ABOUT THIS TASK
Lines to restate from the data below: from the one containing "You are a computer-use agent. This" to the one containing "Task: Click the 2026 x-axis year label", both included. Give them again exactly, and only them.

Start of EXTRACTED ENTRIES

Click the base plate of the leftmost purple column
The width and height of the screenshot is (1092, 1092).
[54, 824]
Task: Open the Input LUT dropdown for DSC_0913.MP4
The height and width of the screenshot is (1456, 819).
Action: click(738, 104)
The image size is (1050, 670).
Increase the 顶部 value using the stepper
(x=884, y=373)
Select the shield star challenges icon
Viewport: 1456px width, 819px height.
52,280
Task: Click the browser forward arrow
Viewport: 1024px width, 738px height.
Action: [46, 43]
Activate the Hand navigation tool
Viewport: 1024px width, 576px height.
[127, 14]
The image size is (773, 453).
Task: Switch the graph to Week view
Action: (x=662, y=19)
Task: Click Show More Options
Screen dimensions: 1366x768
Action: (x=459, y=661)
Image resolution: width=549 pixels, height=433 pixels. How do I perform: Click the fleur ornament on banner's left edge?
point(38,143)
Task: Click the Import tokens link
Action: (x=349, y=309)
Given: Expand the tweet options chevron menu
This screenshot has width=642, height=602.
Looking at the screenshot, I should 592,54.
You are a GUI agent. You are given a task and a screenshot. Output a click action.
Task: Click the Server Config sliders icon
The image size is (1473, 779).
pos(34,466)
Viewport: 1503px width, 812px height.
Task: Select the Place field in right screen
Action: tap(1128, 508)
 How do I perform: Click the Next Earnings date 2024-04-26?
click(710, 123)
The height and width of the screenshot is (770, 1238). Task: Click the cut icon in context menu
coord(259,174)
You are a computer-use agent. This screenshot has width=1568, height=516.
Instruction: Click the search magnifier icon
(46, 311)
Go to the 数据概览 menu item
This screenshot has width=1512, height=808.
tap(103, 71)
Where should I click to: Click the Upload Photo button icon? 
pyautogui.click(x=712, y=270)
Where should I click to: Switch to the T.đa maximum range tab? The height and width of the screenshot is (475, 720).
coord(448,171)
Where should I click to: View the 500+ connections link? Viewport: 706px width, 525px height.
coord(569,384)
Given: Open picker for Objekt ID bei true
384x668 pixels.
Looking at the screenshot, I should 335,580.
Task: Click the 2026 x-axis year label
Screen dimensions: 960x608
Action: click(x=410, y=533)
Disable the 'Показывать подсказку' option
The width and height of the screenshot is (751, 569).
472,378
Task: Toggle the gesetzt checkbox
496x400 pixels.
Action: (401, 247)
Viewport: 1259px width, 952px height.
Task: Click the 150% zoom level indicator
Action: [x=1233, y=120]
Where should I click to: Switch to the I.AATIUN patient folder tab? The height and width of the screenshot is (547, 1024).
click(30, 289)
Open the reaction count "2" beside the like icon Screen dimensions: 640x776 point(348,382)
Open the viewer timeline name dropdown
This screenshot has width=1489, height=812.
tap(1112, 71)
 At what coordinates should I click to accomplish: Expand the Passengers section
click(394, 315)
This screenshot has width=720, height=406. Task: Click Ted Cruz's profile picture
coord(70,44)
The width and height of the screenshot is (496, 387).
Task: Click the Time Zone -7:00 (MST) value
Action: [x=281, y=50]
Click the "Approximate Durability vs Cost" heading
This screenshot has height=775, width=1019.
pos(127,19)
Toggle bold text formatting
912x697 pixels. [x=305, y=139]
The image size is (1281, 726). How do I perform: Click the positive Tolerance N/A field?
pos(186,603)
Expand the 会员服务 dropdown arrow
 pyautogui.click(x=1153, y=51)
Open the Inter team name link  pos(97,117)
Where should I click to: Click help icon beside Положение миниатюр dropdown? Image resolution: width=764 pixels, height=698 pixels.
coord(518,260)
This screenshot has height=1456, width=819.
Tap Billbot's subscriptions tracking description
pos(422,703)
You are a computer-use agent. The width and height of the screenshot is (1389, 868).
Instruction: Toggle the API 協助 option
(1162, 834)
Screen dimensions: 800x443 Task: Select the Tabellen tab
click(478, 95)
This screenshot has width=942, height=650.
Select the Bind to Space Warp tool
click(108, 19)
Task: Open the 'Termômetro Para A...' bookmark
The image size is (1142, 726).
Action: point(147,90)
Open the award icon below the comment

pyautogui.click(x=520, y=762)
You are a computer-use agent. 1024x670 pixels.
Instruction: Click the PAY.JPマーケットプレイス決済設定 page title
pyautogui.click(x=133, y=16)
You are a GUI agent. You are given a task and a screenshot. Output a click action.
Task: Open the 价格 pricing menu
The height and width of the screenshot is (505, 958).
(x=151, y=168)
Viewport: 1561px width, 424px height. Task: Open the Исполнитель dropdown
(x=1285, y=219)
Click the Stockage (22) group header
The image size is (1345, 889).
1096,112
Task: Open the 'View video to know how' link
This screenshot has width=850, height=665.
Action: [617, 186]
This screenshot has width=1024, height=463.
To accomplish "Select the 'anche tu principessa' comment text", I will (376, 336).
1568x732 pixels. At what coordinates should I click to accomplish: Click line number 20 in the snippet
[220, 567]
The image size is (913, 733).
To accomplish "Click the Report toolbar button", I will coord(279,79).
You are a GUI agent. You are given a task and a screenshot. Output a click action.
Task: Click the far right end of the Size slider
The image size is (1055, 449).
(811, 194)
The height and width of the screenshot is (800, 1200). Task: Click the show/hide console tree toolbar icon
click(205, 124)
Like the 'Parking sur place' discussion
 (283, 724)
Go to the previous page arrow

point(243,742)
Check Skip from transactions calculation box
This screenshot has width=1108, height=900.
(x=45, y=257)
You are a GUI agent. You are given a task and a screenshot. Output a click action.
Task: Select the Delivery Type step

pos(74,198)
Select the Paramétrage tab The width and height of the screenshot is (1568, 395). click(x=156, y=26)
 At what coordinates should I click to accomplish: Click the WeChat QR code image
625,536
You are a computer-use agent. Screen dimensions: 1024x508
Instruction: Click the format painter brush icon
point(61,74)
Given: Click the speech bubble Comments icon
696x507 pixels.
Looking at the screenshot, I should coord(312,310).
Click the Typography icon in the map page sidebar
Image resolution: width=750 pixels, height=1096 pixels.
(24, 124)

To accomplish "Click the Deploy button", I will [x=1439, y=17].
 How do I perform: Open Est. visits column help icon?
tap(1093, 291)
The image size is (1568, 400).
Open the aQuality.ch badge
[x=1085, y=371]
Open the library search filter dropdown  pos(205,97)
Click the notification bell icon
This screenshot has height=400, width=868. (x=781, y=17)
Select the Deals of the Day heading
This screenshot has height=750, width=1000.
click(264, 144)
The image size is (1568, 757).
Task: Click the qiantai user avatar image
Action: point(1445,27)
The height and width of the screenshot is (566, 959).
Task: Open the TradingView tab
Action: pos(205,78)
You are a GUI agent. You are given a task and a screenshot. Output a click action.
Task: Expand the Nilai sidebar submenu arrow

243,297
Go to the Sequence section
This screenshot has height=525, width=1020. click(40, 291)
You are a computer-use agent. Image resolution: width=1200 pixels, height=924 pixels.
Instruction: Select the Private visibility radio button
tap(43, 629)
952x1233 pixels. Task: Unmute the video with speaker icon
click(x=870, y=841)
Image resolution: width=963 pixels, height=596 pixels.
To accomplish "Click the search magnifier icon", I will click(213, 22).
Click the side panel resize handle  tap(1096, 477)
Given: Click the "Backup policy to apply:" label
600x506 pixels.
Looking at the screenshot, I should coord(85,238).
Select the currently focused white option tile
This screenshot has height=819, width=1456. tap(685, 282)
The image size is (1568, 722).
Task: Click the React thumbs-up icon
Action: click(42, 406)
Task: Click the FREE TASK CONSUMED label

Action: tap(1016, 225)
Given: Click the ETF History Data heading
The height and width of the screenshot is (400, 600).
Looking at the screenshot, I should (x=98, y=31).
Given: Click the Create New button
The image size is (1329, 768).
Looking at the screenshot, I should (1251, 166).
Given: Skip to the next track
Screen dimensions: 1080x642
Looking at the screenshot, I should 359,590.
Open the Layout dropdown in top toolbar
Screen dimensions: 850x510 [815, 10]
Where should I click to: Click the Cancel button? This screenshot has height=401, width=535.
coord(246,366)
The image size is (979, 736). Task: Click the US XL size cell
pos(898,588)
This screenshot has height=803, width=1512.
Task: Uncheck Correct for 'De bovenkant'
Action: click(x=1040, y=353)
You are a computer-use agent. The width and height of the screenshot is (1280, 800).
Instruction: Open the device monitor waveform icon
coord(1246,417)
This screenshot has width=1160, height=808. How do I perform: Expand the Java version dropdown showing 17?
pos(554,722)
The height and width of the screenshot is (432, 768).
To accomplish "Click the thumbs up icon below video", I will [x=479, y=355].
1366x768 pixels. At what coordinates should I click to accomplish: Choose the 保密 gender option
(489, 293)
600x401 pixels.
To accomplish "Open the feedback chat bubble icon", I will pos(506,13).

End of EXTRACTED ENTRIES

RESPONSE BELOW
You are a computer-use agent. This screenshot has width=1568, height=516.
Instruction: Click the search magnifier icon
(46, 311)
Go to the 数据概览 menu item
This screenshot has width=1512, height=808.
tap(103, 71)
Where should I click to: Click the Upload Photo button icon? 
pyautogui.click(x=712, y=270)
Where should I click to: Switch to the T.đa maximum range tab? The height and width of the screenshot is (475, 720).
coord(448,171)
Where should I click to: View the 500+ connections link? Viewport: 706px width, 525px height.
coord(569,384)
Given: Open picker for Objekt ID bei true
384x668 pixels.
Looking at the screenshot, I should 335,580.
Task: Click the 2026 x-axis year label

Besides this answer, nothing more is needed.